Irak'la yaşanan Başika krizi üzerinden, Irak Merkezi Yönetimi'ne seslenen CHP lideri Kılıçdaroğlu, şu ifadeleri kullandı: "Irak'ın toprak bütünlüğünü her dönem savunduk, savunmaya da devam edeceğiz. Irak'ın kaderini Irak halkının belirlemesi gerektiğini söyledik. Söylemeye de devam edeceğiz. Başika'da bizim askerlerimizin bulunması sıradan bir olay değildir. Irak halkının güvencesi için Başika'da bizim askerlerimiz bulunuyor. Dolayısıyla buradan size ulaşan bazı söylemlerin iticiliğine kapılıp, Başika'dan askerlerimizin Irak'ı terk etmelerini istemeyiniz. Onlar aynı zamanda sizin güvenceniz. Elbette Irak'ın iç sorunu bittikten sonra askerler geriye çekilecektir. Ama biz Musul'da, Kerkük'te ve diğer Irak bölgelerinde terörün ayıklanmasını ve IŞİD'in o bölgeden çıkmasını istiyoruz. Bize bir görev düştü. Sizin isteğiniz üzerine oraya geldik ve dolayısıyla görevimizi yapmaya izin veriniz. Biz Irak halkıyla dostluğumuzu sürdürmeye kararlıyız
CHP lideri Kemal Kılıçdaroğlu'nun konuşmasından satırbaşları şöyle:
PKK terör örgütünün şehit ettiği askerlerimiz. Hep söyledik teröre karşıyız. "Köklerini kazıyacağız " diyorlar. Ne yapacaksanız yapın. Kanun dediniz tamam dedik. Bu terör böyle önlenmez diyorduk. Anlamazsınız dediler. 2002'de terörsüz Türkiye devraldılar şimdi terör batağındayız. Bize bunları kusuru yok dememizi bekliyorlar. Ülkemizde barış ve huzurun olmasının istiyoruz. Teröre hep birlikte karşı çıkmamız gerekiyor. Yeri geldiğinde eleştirmekten kaçınmayacağız. AKP Van Özalp ilçe başkanı ve Muş'ta da AKP ilçe başkanı öldürüldü. Başbakan ve AKP camiasına başsağlığı diliyoruz. Terör kime yönelirse yönelsin karşıyız. Birlikte mücadele etmek hepimizin görevimizdir.
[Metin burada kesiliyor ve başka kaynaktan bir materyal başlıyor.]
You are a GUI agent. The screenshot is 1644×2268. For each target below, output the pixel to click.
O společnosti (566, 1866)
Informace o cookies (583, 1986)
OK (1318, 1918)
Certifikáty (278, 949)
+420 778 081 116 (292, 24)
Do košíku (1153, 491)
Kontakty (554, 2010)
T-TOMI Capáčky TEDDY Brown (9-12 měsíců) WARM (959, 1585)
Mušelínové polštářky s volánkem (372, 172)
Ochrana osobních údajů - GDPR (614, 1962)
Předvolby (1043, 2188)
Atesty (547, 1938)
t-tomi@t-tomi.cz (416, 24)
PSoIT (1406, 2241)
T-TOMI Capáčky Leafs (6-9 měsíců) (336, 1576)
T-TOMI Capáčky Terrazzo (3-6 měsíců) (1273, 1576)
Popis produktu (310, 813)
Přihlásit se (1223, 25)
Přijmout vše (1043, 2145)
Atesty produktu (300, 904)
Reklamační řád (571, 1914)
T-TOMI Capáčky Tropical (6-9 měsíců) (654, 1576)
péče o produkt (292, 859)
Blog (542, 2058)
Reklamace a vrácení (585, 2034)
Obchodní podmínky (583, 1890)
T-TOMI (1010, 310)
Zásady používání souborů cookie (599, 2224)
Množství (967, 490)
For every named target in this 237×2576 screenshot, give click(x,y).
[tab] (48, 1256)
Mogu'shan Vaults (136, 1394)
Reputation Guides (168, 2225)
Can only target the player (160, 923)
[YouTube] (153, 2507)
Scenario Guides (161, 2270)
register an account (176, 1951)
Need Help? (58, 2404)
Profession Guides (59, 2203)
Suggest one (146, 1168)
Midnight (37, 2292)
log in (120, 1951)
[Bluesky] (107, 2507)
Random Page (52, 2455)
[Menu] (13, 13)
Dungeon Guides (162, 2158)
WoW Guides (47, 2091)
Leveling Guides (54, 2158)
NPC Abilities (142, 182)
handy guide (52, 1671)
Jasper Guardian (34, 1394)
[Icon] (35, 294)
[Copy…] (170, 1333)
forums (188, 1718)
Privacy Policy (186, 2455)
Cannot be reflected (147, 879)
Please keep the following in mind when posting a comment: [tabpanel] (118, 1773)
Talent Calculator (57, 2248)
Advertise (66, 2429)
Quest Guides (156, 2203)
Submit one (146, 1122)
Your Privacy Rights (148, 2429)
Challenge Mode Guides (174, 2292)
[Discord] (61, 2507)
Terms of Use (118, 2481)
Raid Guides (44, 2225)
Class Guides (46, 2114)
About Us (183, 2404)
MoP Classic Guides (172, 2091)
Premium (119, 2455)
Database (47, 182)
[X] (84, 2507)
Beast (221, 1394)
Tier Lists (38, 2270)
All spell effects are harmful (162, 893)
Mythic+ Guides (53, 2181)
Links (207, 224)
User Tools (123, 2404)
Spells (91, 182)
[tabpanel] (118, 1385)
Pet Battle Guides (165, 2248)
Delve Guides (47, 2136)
ŞEHİT HABERİ YAPILMASIN İSTENİYOR
Bu sabah erken saatlerde bir gazetecinin evi basıldı. DHA'nn Tunceli'de görev yapan muhabirin evi basıldı. Tunceli'deki protestoları haber yaptı diye evi basılıyor. Ne zamandan beri bir gösteriyi izlemek gazeteci için suç oldu. Öyle isteniyor ki hiç bir şey haber yapılmasın. Şehit haberi de yapılmasın isteniyor. Bir haberi yapmak ne zamandan beri propaganda oluyo? Gazeteciyi suçlamak bizim haber alma hakkımızı kısıtlamaktır.
İKİ TANE BAŞBAKAN RESMİ VAR
Burada önemli bir olayla karşı karşıyayız. Dışişleriyle ilgili konuşması gereken biri varsa Dışişleri Bakanı'dır, o konuşmuyorsa Başbakan konuşur. Neden Cumhurbaşkanı konuşuyo? Enerji konferansı yapıyor, Başbakan yok ortada. İki tane resmi Başbakan var, biri fiili başbakan Binali Yıldırım, biri gölge başbakan Berat Albayrak. Sayın Binali Yıldırım, koltuğunuzun hakkını verin ve yetkilerinizi başkalarıyla paylaşmayın. Aksi halde siz kan kaybediyorsunuz. Musul ile ilgili birinin konuşması gerekiyorsa konuşacak kişi Dışişleri Bakanıdır, Başbakandır, Cumhurbaşkanı değil"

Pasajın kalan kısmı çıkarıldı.